Your task:
Give an exact transcription limited to the lines from the one with "At what coordinates should I click to accomplish: Select" through the end of the entries, including both; no pictures belong in it.

Exercise data:
━━━━━━━━━━━━━━━━━━━━

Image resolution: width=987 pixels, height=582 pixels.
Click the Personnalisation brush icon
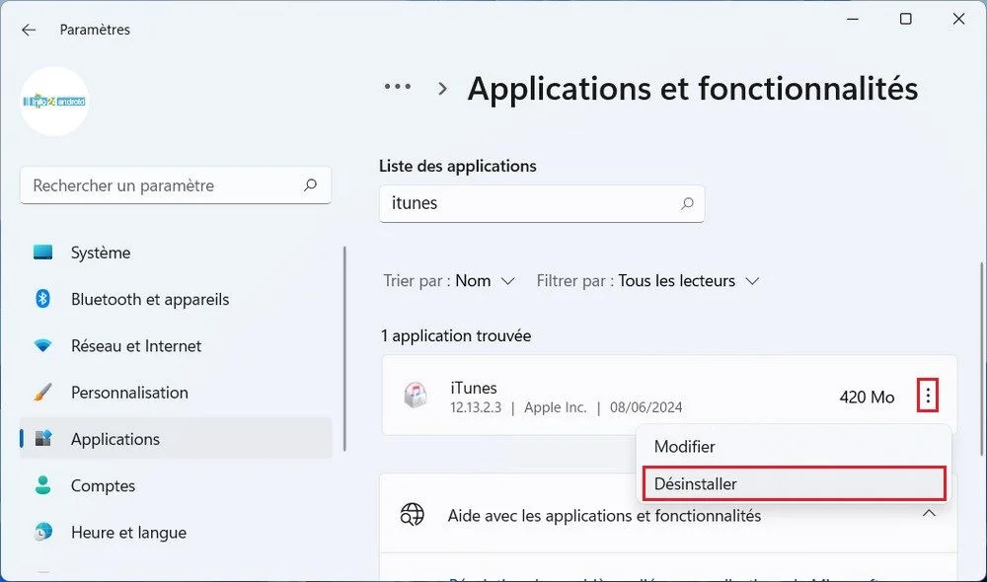pyautogui.click(x=44, y=393)
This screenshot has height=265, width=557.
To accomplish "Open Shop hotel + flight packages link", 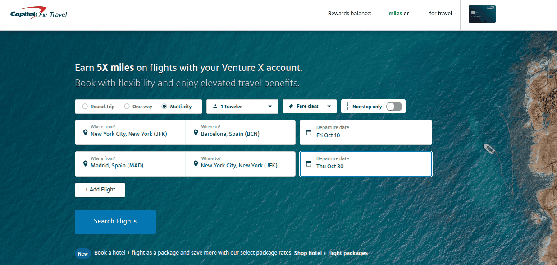I will [x=330, y=253].
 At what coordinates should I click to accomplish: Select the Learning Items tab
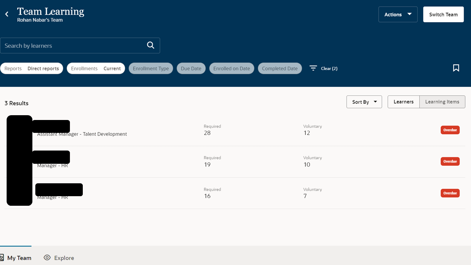[442, 102]
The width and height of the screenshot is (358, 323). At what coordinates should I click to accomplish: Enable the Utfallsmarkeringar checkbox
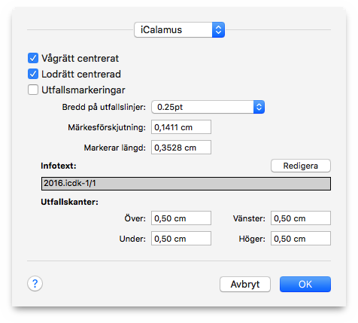33,90
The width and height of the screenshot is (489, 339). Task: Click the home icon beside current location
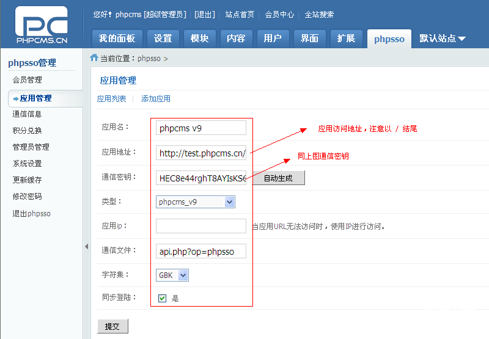point(94,58)
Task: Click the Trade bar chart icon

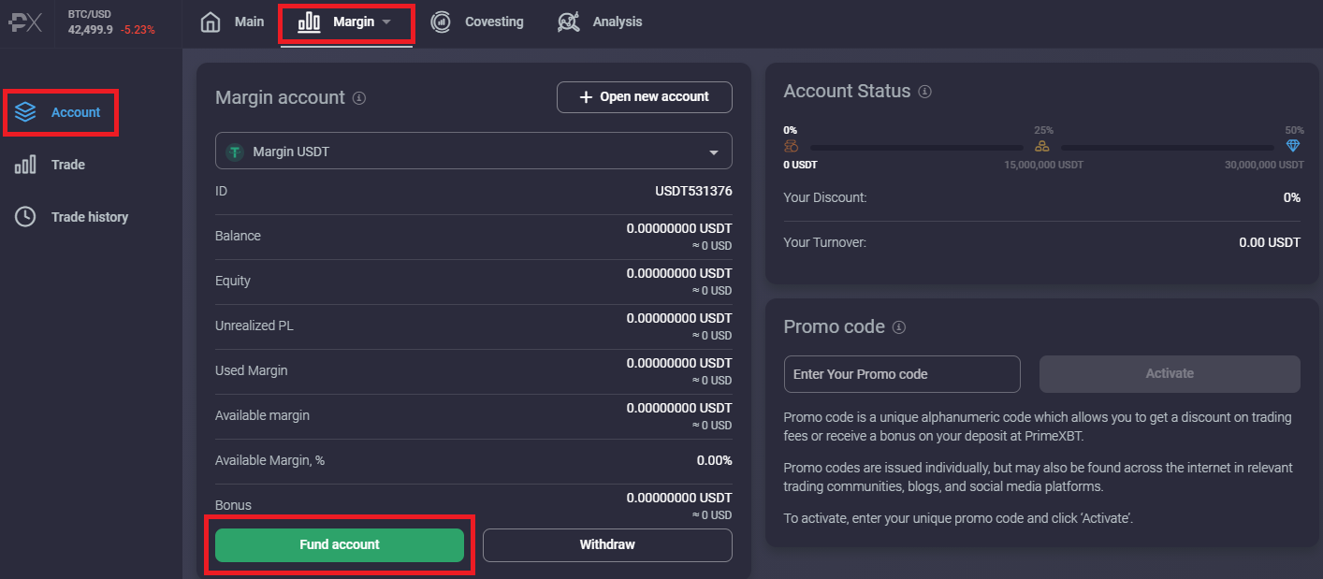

━━━━━━━━━━━━━━━━━━━━

Response area:
 At what coordinates should I click to accomplish: Select the Learning Items tab
[442, 102]
The width and height of the screenshot is (358, 323). At what coordinates should I click to accomplish: Enable the Utfallsmarkeringar checkbox
33,90
The width and height of the screenshot is (489, 339). Task: Click the home icon beside current location
point(94,58)
Task: Click the Trade bar chart icon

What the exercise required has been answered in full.